Netflix password sharing essentially over in early 2023

These are the two different ways the company will strive to “monetize” non-paying consumers with, they might just work
A lot of people around the world pressed that button to watch Netflix’s content without paying for it. It seems that, come 2023, those days are well and truly over. (Image: Karolina Grabowska, Pexels)

It’s been a long time coming but, in just a few short months, Netflix will finally implement its strategy of “monetizing non-paying subscribers”, also known as “cracking down on password sharing”. In its latest earnings report the company outlined its plan, which it will execute on a global scale “in early 2023” and involves a two-pronged interesting approach: confronting the people who are using a friend’s or relative’s Netflix account without paying, as well as the people who share their Netflix account details with others.

In the first case, that of consumers who use Netflix without a paying account, the company — after tests run in different countries at different times — means to offer them the option of essentially transferring all the data of the profile they’ve been using to a new, paid account. According to Netflix, this includes watching history, favorites, settings and other information. Since we’ve not yet reached the stage of what happens when a “freeloader” does not go for Netflix’s offer — as many will most probably do — we don’t really know how the company plans to handle them. Chances are, though, that Netflix is now determined to deny them access to its content. It’s been preparing them for this over the last 18 months, after all.

In the second case, that of consumers letting others use their Netflix account, the company will offer the option of the former essentially creating sub-accounts for the latter and paying for those as “extra member accounts”. The company has not disclosed how much each sub-account of that type will cost to the original owner of a Netflix account, but during trial runs in Peru, Chile and Costa Rica it charged $2 to $3, which — all things considered — is rather reasonable if that does end up being the official pricing for every country. As in the first case, what happens if the Netflix owner does not choose to create extra member accounts for other people is not yet known and, again, it’s highly likely that the company will just deny those other people access to its content.

In order to block “freeloaders” from using other people’s Netflix credentials, the company uses an IP-based authentication system. We’ll have to see how well that works in practice. (Image: Nadjib BR, Unsplash)

What also remains to be seen is how Netflix handles edge cases, possible exceptions and other problems that might arise because of the system the company intends to use for authentication. Will someone have to pay extra for using his/her Netflix account when away from home? What’s the situation going to be like in terms of tablet and smartphone use on the move and/or abroad? Will people that use VPN services have a problem with authentication (as it’s probably IP-based)? It’s stuff like this that we’ll just have to find out in practice, as Netflix will be gradually rolling out its authentication system worldwide.
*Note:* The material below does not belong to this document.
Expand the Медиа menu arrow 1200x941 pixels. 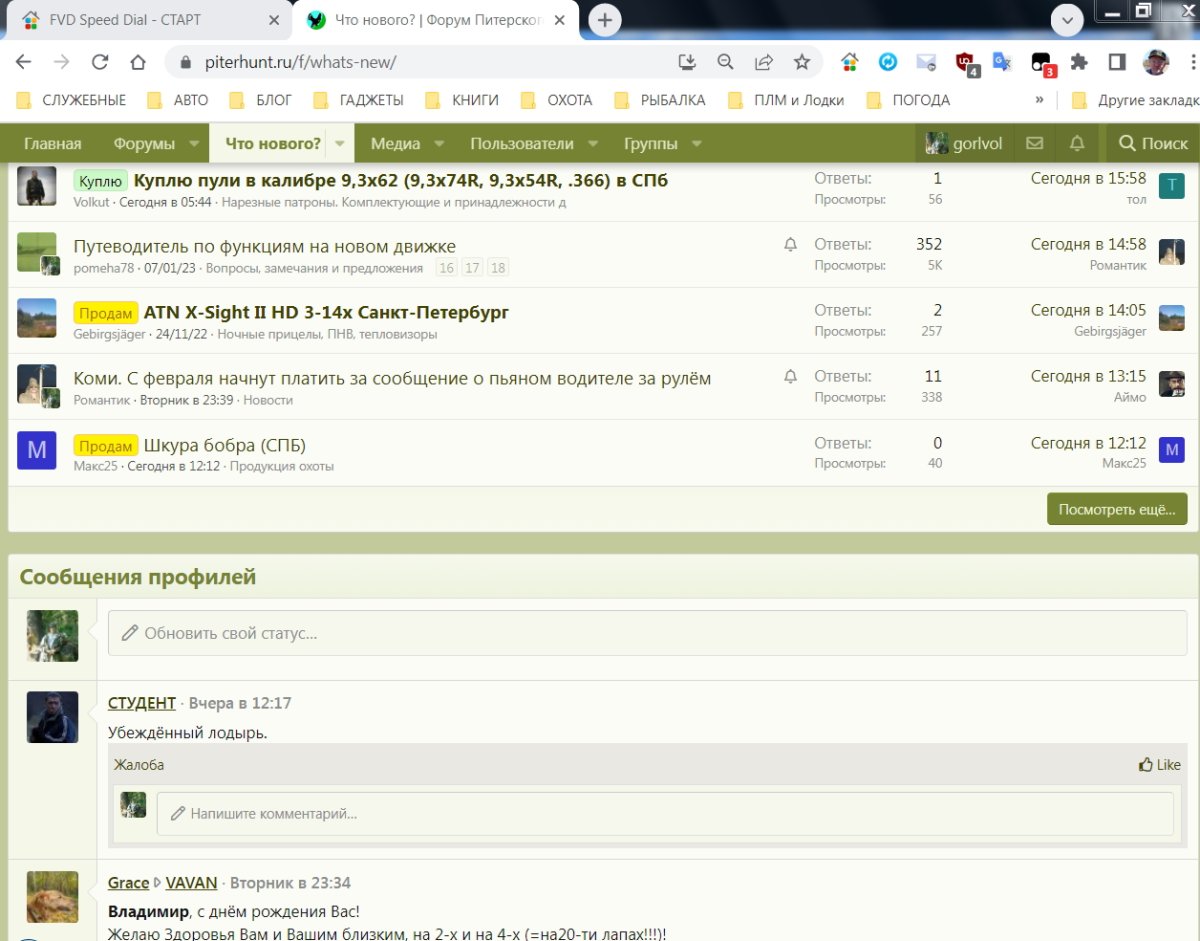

It’s a plan that might just work, though. Although the culture of Netflix account sharing has been nurtured for almost a decade — it’s even been used by the company itself as an extremely effective marketing tool over the years — the state of the current streaming market does not leave the company much room for growth anymore, so something’s got to give. Netflix has been extremely tolerant of account sharing in the past, but it is now in a position that practically demands that the company denounces that practice, forcibly and publicly. There will most probably be backlash, yes, but consumers are now much more aware of the fact that they have to pay for entertainment content than they were just two or three years ago. It seems like the right time for this change.

If everything goes according to plan with the whole “crackdown on password sharing” thing, Netflix can expect a healthy revenue increase and a decent broadening of its customer user base. (Image: DCL “650”, Unsplash)

What do analysts expect to happen as a result of Netflix following through with this plan? It’s hard to predict, but all outcomes look beneficial to the company right now. Some freeloaders will give in and sign up to get their own accounts. Some Netflix account owners will bite the bullet and pay for extra sub-accounts, especially if it’s cheap. Other Netflix account owners may ask friends or family to pay up for those sub-accounts, which the latter might agree to do as it’s cheaper than paying for their own accounts. In any case, Netflix will get some much-needed money out of all this and gain a number of new subscribers in the process.

The company may get a lot of money out of this and many new subscribers, actually, if past estimates prove to be true: reports put the number of consumers using Netflix without paying at anything between 20 to 30 million people worldwide. Even if one out of ten such consumers become new subscribers, that’s two to three million people — not bad at all. Even if one out of ten active Netflix subscribers creates a sub-account for someone else, that’s more than 20 million new sub-accounts or about half a billion dollars of extra subscription revenue every year. Again, not bad at all. Most importantly: if everything goes smoothly for Netflix, come 2024 more consumers than ever will have warmed to the idea that there’s no such thing as free access to its content anymore. Long-term, that might be the most important benefit of all.